Richiamandosi all’opera del Cardinale Suenens e di Veronica O’Brien, il Papa ha messo in luce il nucleo portante dell’associazione, sottolineando il suo impegno quotidiano nell’evangelizzazione e citando due frasi di Paolo VI, contenute nell’esortazione apostolica Evangelii nuntiandi: «La vocazione della Chiesa è evangelizzare» (n. 14) e «la gioia della Chiesa è evangelizzare» (n. 80). Portare il Vangelo a ogni creatura non può essere considerata a un’attività pastorale tra le tante, ma è parte della natura stessa della Chiesa, chiamata ad accogliere l’impulso dello Spirito Santo per scrutare i segni dei tempi alla luce del Vangelo.

In un incontro precedente con il Rinnovamento nello Spirito (nel 2015), papa Francesco aveva già messo in luce l’importanza della figura di Veronica O’Brien, colei che fece conoscere l’esperienza del Rinnovamento carismatico al Cardinale Suenens, arcivescovo belga che partecipò al Concilio Vaticano II e che fu nominato da Paolo VI tra i quattro moderatori del Concilio; Suenens, in un’omelia tenuta nel 1975, aveva affermato: «Possa il Rinnovamento carismatico sparire come tale e trasformarsi in una grazia pentecostale per tutta la Chiesa: per essere fedele alla sua origine, il fiume deve perdersi nell’oceano». Un’esperienza carismatica, dunque, deve essere in grado di sparire, di perdersi, per trasformarsi in un dono per tutti.
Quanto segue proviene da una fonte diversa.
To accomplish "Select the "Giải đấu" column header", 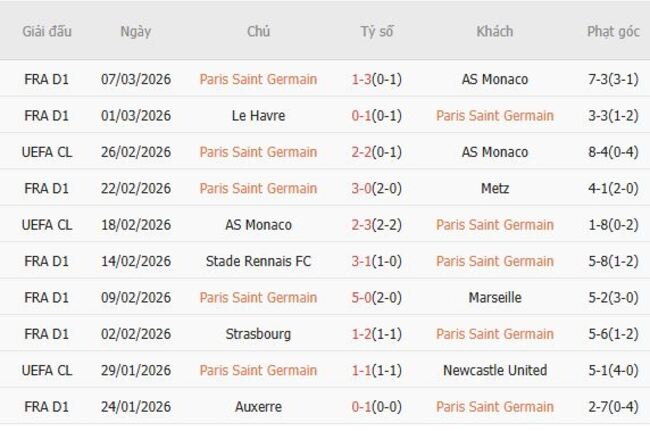I will [47, 31].
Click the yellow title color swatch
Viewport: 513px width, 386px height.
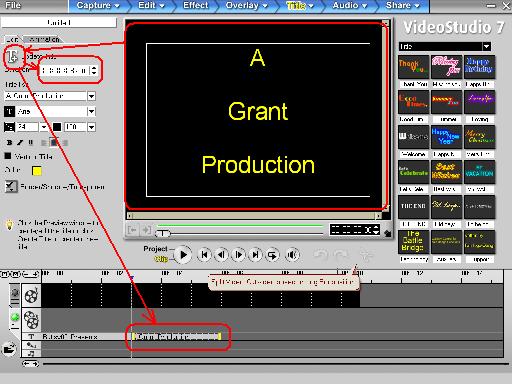click(x=37, y=171)
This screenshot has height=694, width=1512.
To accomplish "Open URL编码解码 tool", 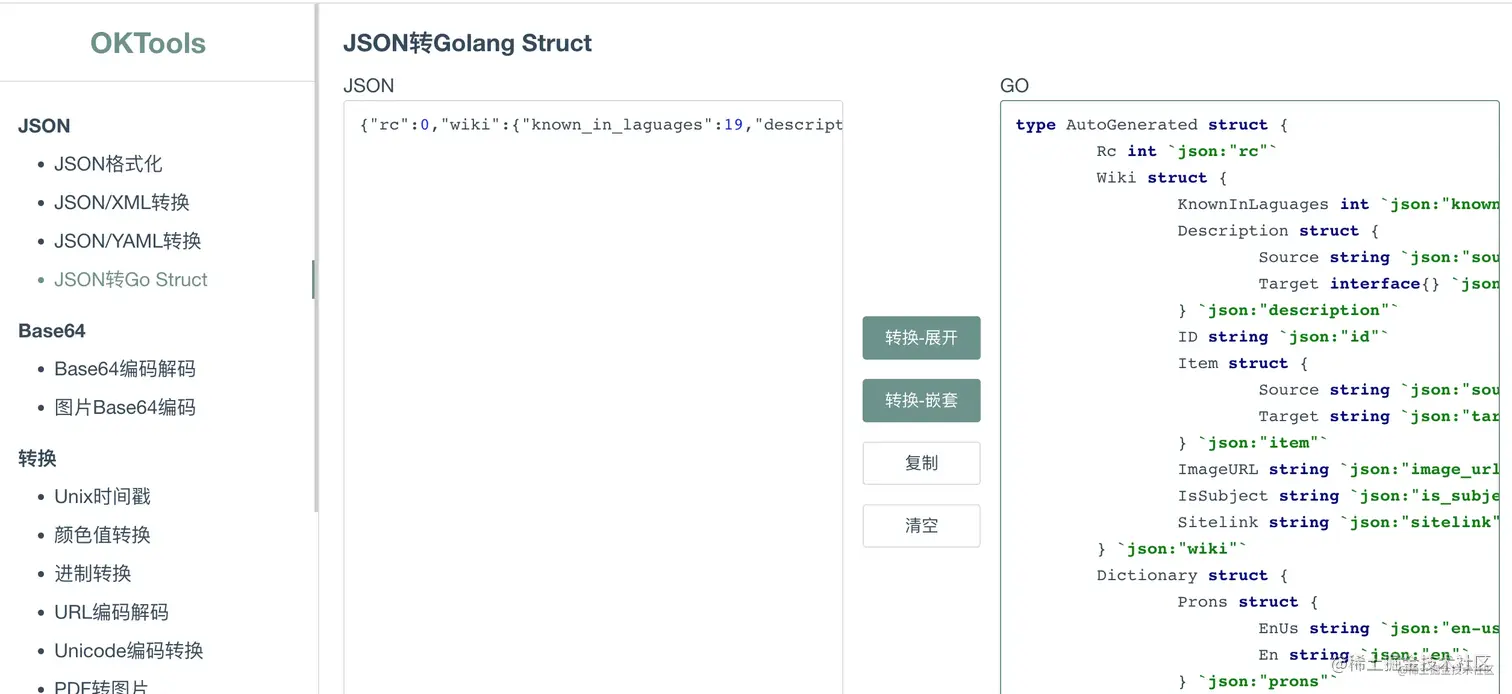I will point(111,612).
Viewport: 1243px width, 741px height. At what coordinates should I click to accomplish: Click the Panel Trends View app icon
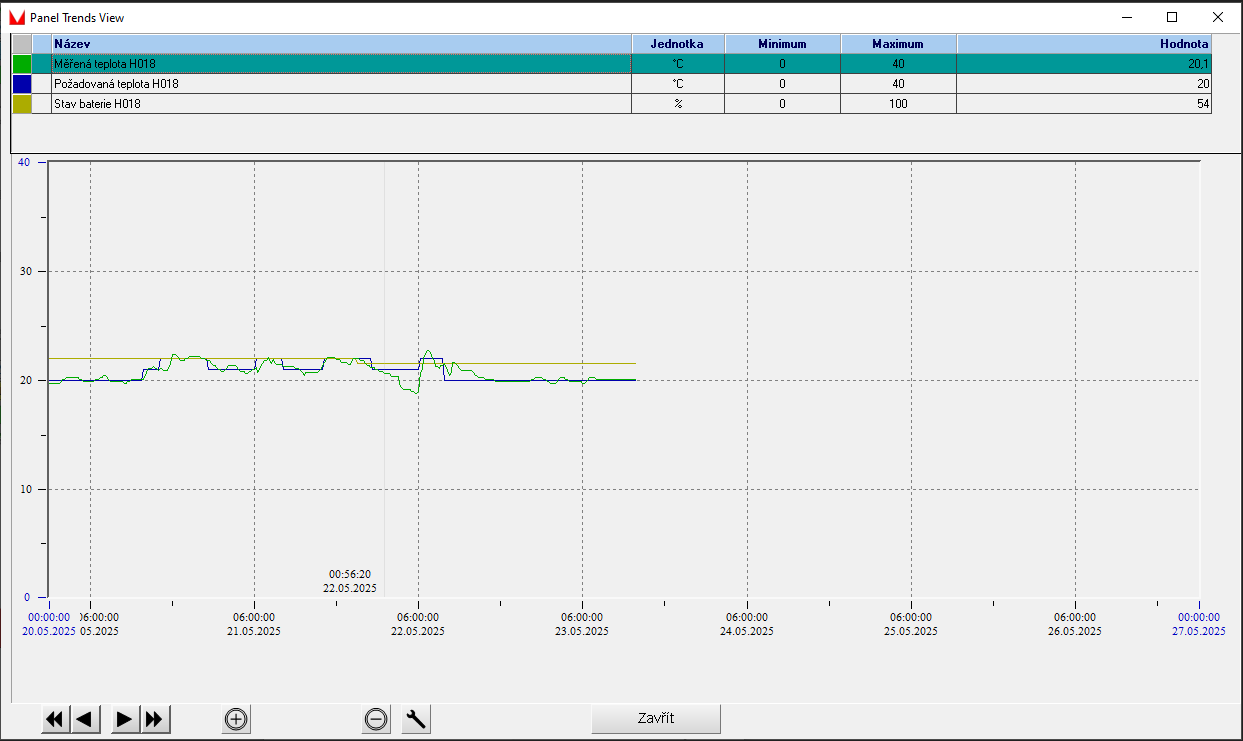16,17
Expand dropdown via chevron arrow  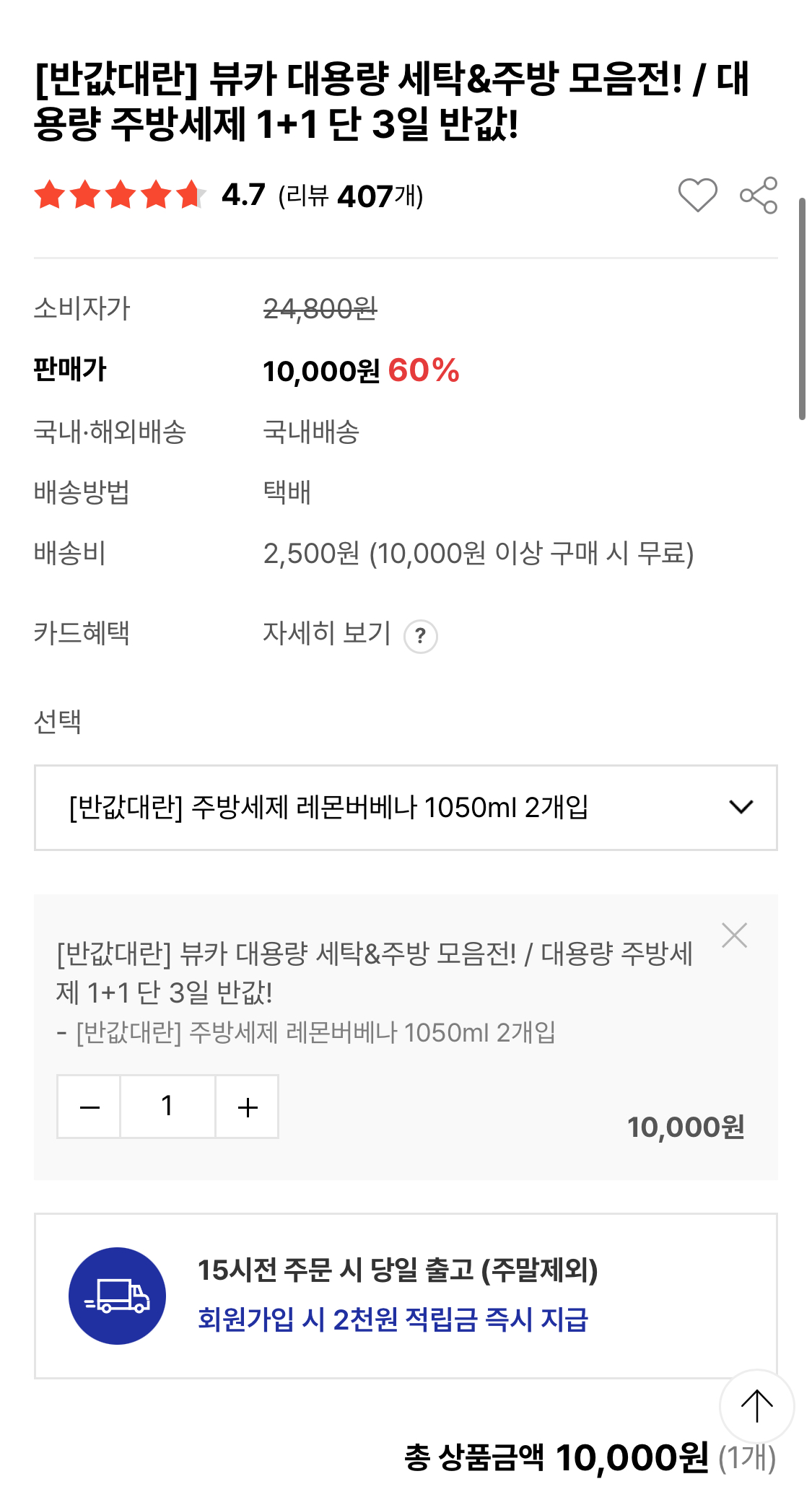(x=741, y=807)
Alla luce di questa dinamica, si può comprendere ancora meglio lo “stile” kenotico che la Chiesa è chiamata ad assumere per vivere pienamente l’evangelizzazione in un mondo che «diventa sempre più secolarizzato», dove la guerra e l’odio sembrano talvolta prendere il sopravvento. «Nello sguardo dei nostri fratelli e sorelle vittime degli orrori della guerra, leggiamo il bisogno profondo e pressante di una vita improntata alla dignità, alla pace e all’amore». È dal di dentro e dal di sotto della crisi, e in particolare negli occhi di coloro che non vedono ancora una via di uscita, che germoglia il «bisogno di discepoli convinti nella loro professione di fede e capaci di trasmettere la fiamma della speranza agli uomini e alle donne di questo tempo».
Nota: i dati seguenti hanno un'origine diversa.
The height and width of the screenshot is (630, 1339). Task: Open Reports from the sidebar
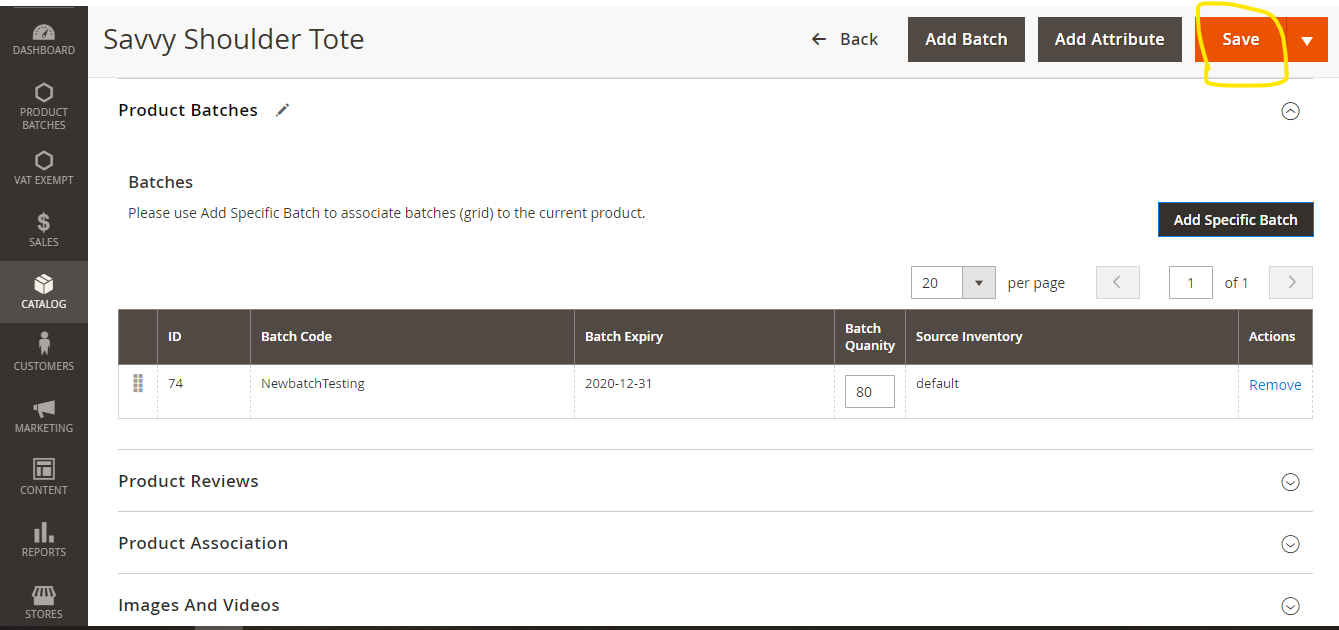tap(43, 540)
La dimensione missionaria della Chiesa, spiega ancora papa Francesco, non consiste nell’offrire soluzioni ai problemi altrui, ma nel «farci prossimi di coloro che soffrono, aprendo a loro i nostri cuori». È un’immagine molto bella: entrare nello sguardo dell’altro per mostrargli i propri occhi rivolti verso di lui, proprio nel momento in cui tutto sembra crollargli addosso. Continua il Papa: «Dobbiamo camminare con loro, lottare con loro per la loro dignità umana e diffondere dappertutto il profumo dell’amore di Dio». Emerge da qui quella tensione relazionale che appartiene alla natura della Chiesa: il suo essere se stessa nel darsi/donarsi totalmente a ogni creatura e nel dire/presentare la misericordia di Dio.

Francesco approfondisce anche il significato della “crisi” odierna: «La nostra casa comune è scossa da molteplici crisi. Non dobbiamo avere paura delle crisi; le crisi ci purificano, ci fanno uscire migliori». Vieni qui rivolto un invito, non semplicemente a saper interpretare il negativo, ma a saper riconoscere che proprio in un tempo di buio è necessario costruire «una società di relazioni fraterne e piene di vita». Non si tratta di un atteggiamento moralistico o di mero buonismo verso il più debole, ma di considerare l’altro – e qui il Papa ha citato la sua enciclica Fratelli tutti – «prezioso, degno, gradito, bello, al di là delle apparenze fisiche e morali» (n. 94).

In questo consiste l’“amore”: cercare il meglio per la vita dell’altro, anteponendo ciò a ogni altro desiderio, divenendo così «testimoni della misericordia, della tenerezza e della bontà di Dio».